Figure 1. VZV life cycle and replication.

a | Model of the varicella zoster virus (VZV) life cycle. VZV infects the human host when virus particles reach mucosal epithelial sites of entry. Local replication is followed by spread to tonsils and other regional lymphoid tissues, where VZV gains access to T cells. Infected T cells then deliver the virus to cutaneous sites of replication. VZV establishes latency in sensory ganglia after transport to neuronal nuclei along neuronal axons or by viraemia. Reactivation from latency enables a second phase of replication to occur in skin, which typically causes lesions in the dermatome that is innervated by the affected sensory ganglion. b | Model of VZV replication. Enveloped VZV particles attach to cell membranes, fuse and release tegument proteins.

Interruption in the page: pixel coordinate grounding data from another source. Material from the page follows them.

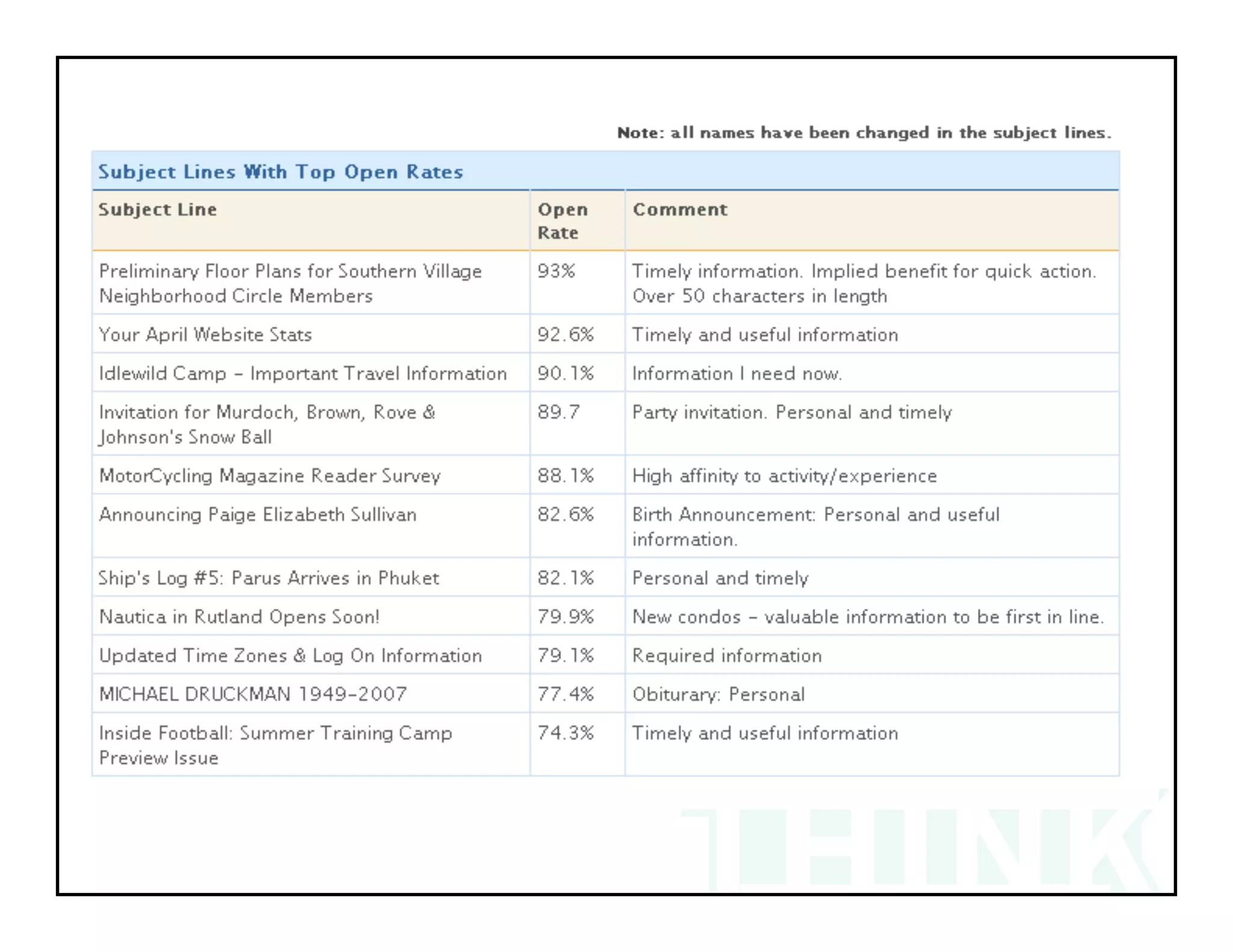Click the 'Required information' comment cell
Viewport: 1233px width, 952px height.
click(x=727, y=656)
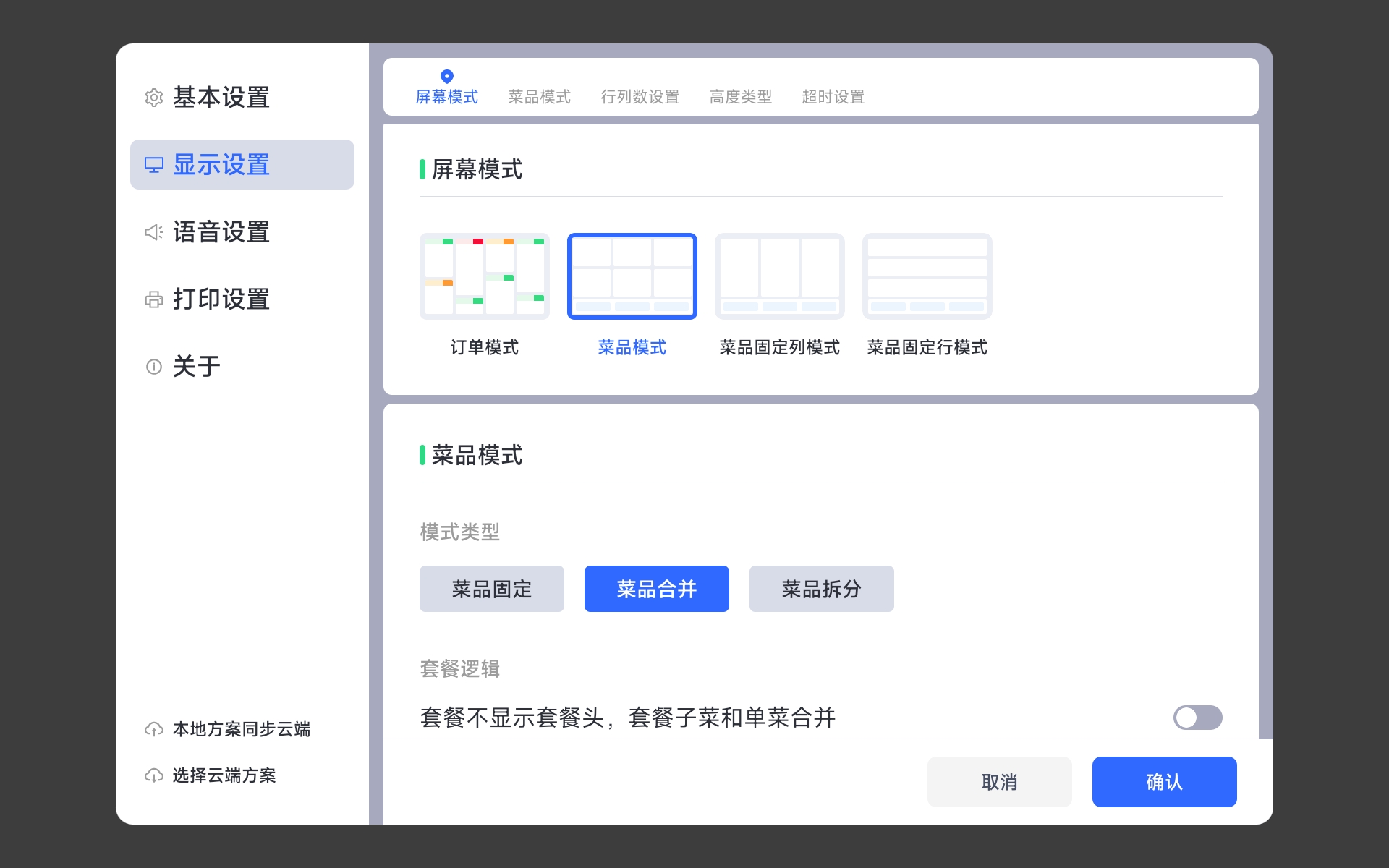Click the monitor icon beside 显示设置

[153, 165]
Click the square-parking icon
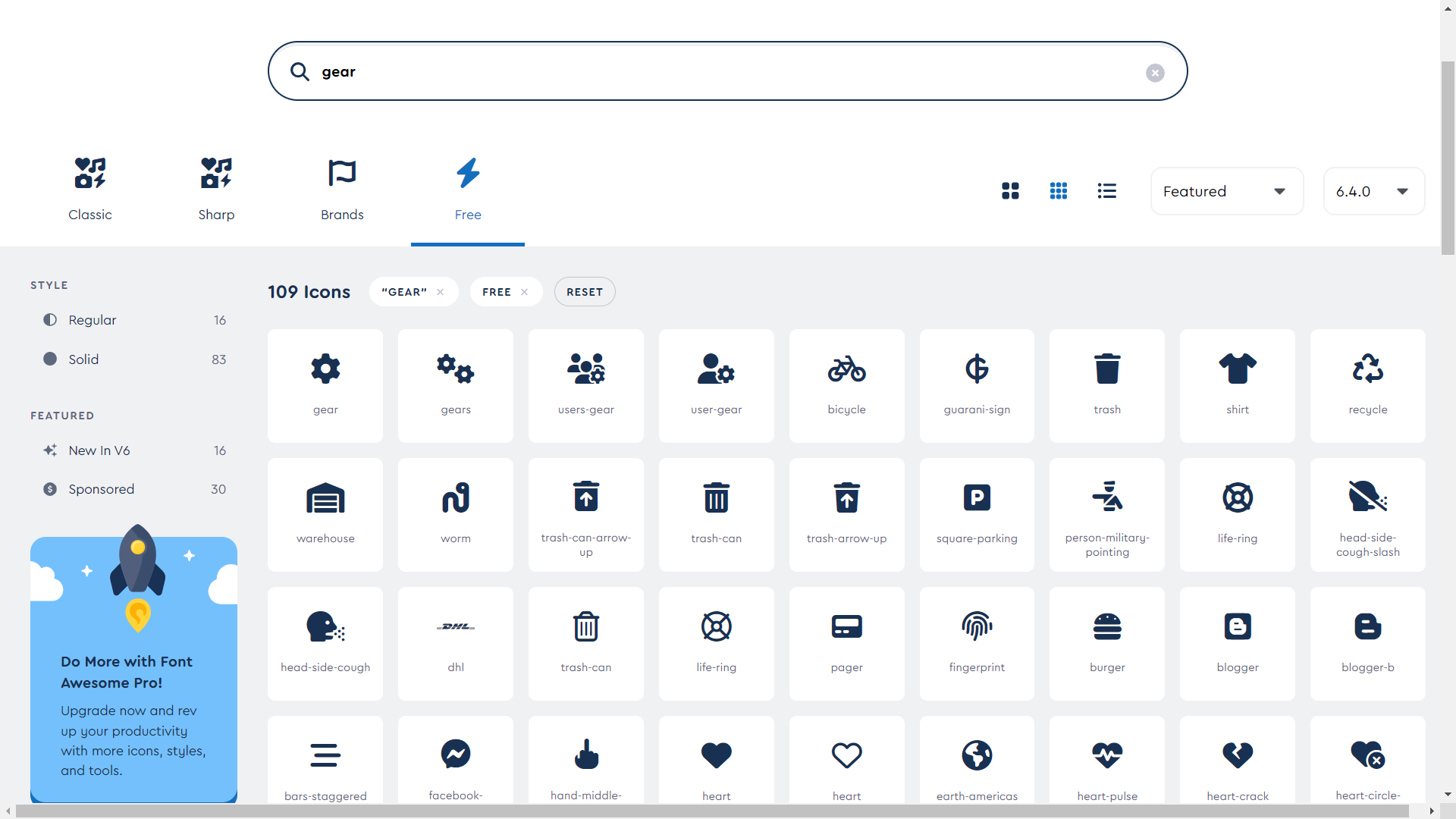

Uncoated capsids dock at nuclear pores, where genomic DNA is injected into the nucleus and circularizes. On the basis of events that have been documented in herpes simplex virus 1 (HSV-1) replication, immediate-early genes are expressed, followed by early and late genes. Nucleocapsids are assembled and package newly synthesized genomic DNA, move to the inner nuclear membrane and bud across the nuclear membrane. Capsids enter the cytoplasm, and virion glycoproteins mature in the trans-Golgi region and tegument proteins assemble in vesicles; capsids undergo secondary envelopment and are transported to cell surfaces, where newly assembled virus particles are released.